I 12 brani sono presentati anche in due mix: il Bride Side curato da Mark “Spike” Stent, ed il Dark Side modellato da Tchad Blake, missati con cura e assemblati secondo, ritengo, la volontà di Gabriel, come sempre nella produzione dei suoi album, da sempre suo riconoscibile Trademark. A onor del vero la scelta di pubblicare un doppio cd così strutturato non mi convince del tutto poiché, in definitiva, sono pur sempre solo dodici brani e i remix possono dar la sensazione d’esser “riempitivi” per un tentativo discografico di ottenere il massimo ricavo col minimo sforzo. Come diceva il noto “divo” democristiano: a pensar male si fa peccato ma si indovina quasi sempre. La mia idea credo sia chiara, gli ascoltatori sapranno decidere, magari meglio di me…
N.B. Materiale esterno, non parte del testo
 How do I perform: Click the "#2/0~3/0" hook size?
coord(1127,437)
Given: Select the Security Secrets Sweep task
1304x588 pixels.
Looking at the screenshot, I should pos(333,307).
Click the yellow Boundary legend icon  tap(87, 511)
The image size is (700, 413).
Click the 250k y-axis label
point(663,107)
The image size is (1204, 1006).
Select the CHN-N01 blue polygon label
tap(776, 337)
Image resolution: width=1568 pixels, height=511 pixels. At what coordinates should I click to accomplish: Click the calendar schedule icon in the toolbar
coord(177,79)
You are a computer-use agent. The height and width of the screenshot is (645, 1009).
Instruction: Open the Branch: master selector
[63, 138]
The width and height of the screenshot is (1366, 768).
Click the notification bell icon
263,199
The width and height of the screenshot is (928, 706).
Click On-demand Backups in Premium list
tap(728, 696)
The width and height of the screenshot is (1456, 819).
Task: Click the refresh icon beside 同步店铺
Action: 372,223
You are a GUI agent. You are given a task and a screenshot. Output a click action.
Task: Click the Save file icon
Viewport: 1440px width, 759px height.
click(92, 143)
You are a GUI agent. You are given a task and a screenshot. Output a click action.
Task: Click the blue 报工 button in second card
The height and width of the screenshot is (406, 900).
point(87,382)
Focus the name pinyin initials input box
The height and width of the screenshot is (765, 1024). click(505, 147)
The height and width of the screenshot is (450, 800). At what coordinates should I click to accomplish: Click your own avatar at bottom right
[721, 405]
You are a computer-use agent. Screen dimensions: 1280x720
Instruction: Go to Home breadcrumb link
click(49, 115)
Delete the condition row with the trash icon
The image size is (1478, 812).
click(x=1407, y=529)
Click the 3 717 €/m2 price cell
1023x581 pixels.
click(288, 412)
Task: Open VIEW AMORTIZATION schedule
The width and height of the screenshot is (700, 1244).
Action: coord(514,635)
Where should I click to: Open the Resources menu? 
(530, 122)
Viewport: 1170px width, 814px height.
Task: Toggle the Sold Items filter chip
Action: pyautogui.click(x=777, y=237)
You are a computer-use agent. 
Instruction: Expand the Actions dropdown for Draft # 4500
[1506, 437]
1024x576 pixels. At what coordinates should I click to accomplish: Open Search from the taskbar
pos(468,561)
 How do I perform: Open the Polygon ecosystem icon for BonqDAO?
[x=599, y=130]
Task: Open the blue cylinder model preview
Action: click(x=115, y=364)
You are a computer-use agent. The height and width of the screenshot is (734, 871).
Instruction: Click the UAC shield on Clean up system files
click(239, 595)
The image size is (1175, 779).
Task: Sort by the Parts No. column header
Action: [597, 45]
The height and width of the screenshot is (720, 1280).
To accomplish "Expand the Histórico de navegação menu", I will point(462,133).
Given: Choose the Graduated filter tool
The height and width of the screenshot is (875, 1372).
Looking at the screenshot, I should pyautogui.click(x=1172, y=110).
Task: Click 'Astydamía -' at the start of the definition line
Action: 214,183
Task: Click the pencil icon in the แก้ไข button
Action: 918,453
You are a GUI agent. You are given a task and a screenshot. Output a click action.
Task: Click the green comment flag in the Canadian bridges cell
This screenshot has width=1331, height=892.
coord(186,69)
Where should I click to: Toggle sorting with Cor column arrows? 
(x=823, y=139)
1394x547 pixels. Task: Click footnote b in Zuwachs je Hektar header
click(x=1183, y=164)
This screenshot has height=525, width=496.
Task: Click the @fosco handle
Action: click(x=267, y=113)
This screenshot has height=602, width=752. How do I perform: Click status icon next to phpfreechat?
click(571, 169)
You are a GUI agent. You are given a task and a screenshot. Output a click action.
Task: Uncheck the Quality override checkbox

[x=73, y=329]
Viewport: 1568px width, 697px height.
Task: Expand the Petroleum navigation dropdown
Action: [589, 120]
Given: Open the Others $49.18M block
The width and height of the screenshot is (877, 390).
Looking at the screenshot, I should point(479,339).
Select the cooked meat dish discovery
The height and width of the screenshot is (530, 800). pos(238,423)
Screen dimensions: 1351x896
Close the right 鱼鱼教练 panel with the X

Al di là di questo ragionamento e tornado a ragionare dell’album, ritengo noioso addentrarsi in un’analisi accademica della sintassi musicale di Gabriel; meglio lasciarsi andare alla profondità del suo vocalismo sinuoso e mai eccentrico nelle note alte, alle orchestrazioni, ai passi chitarristici di David Rhodes, al flou bassistico di Tony Levin, al timing vigoroso del batterista Manu Katché, al magnifico sintetizzatore di Brian Eno, alla lieve e intensa modulazione dei cori, ai paesaggi incantati di un plateau spesso intimista, crepuscolare, quasi sillabato con un senso di meditazione davvero avvolgente in PANOPTICOM, PLAYING FOR TIME, SO MUCH e I/O, il cui ritmo narrativo pulsa riflessivo nelle dilatazioni temporali, articolato con fluidi tappeti sonori in ROAD TO JOY, OLIVE TREE, nell’afro percussivo di THE COURT, nel visionario astrale di LOVE CAN HEAL, per concludere nel dark side mix del Grave di AND STILL, tra echi del passato e un Senza Tempo di un pianeta che, come Gabriel ebbe a dire più volte, “ci ospita secondo un tempo preso a prestito”.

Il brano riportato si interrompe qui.